● **Your task**: Go through the data below and copy each line that includes "icon".

Extracted data entries

((

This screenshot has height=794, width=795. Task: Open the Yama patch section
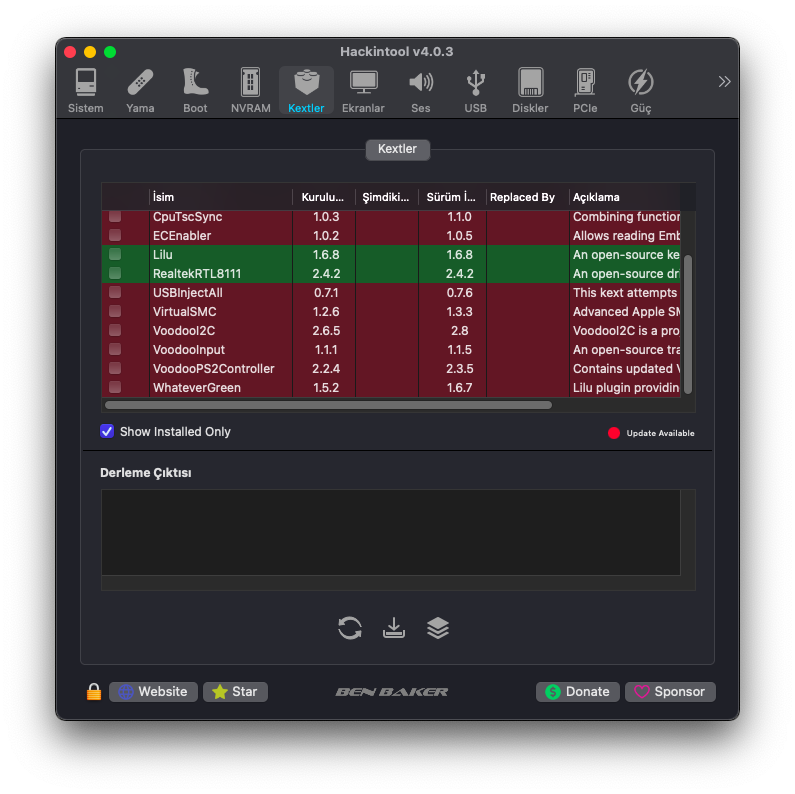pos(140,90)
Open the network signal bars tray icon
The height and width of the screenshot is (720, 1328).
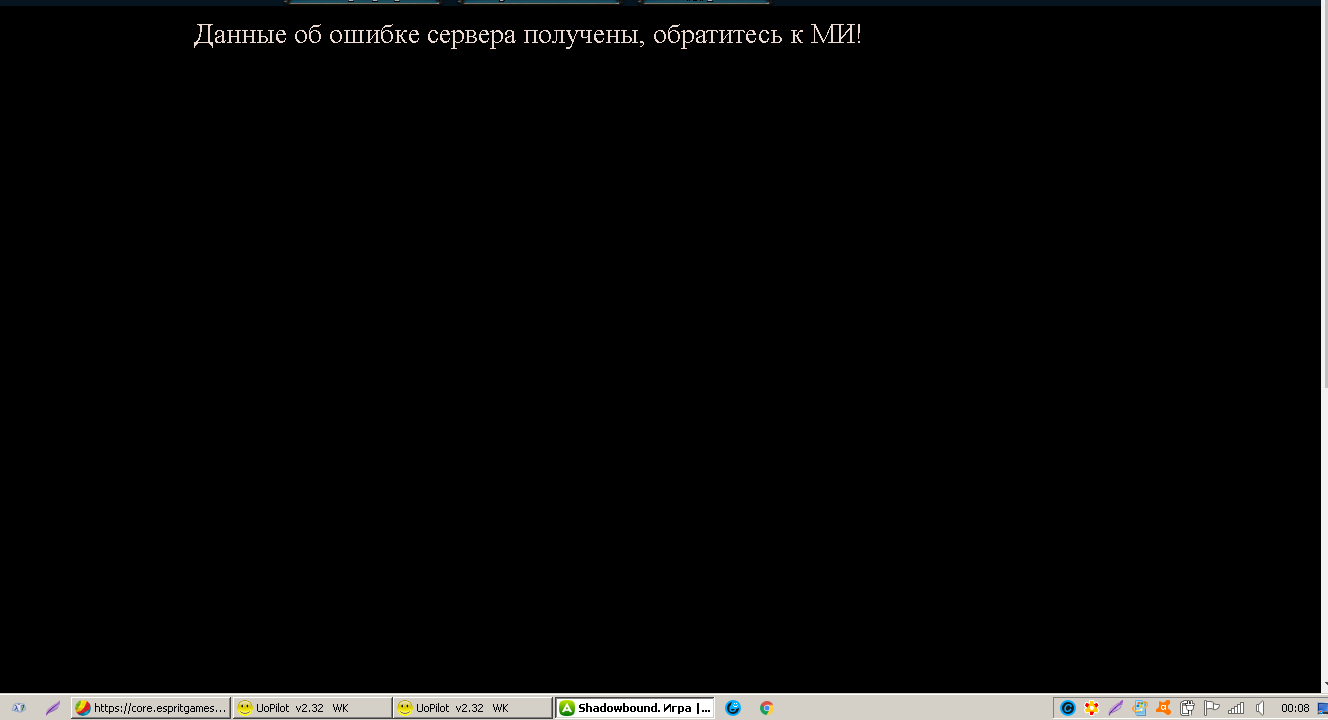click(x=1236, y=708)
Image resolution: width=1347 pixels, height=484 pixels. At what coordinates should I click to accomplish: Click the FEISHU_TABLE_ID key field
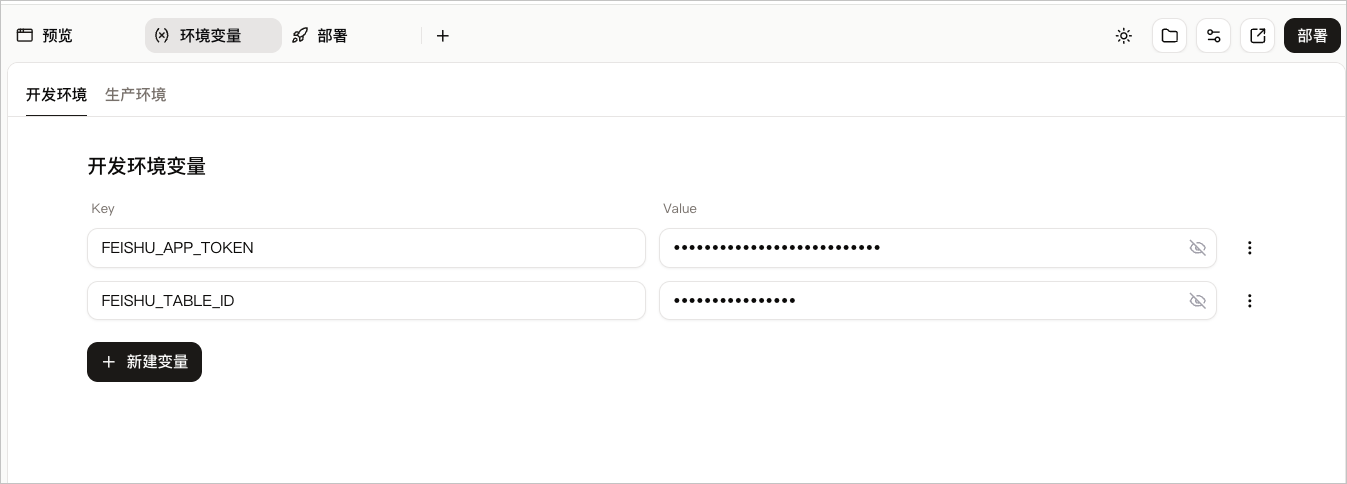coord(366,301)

))
((

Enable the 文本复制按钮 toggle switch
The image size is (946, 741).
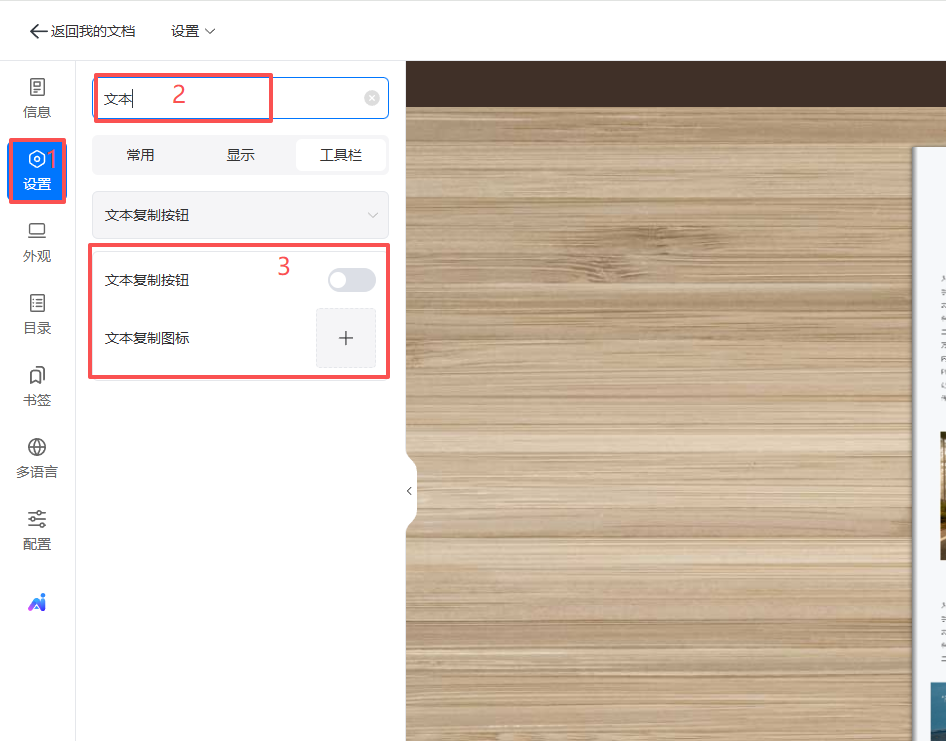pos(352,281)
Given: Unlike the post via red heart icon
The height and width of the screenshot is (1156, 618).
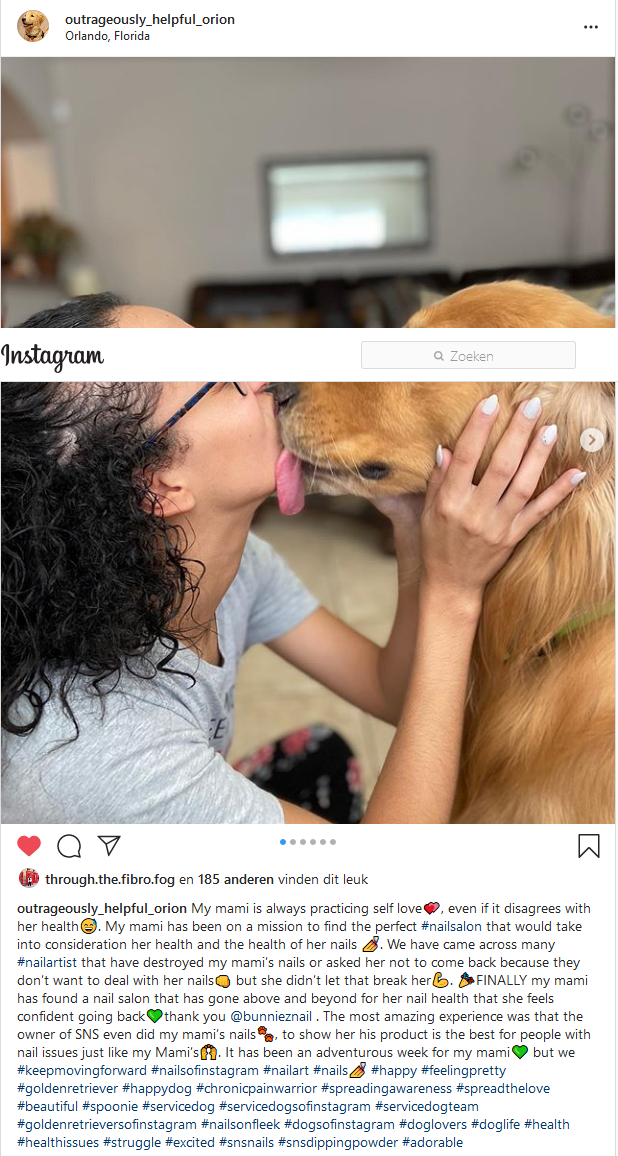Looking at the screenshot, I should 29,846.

))

● **Solution to this problem**:
Open the network signal bars tray icon
Given: Unlike the post via red heart icon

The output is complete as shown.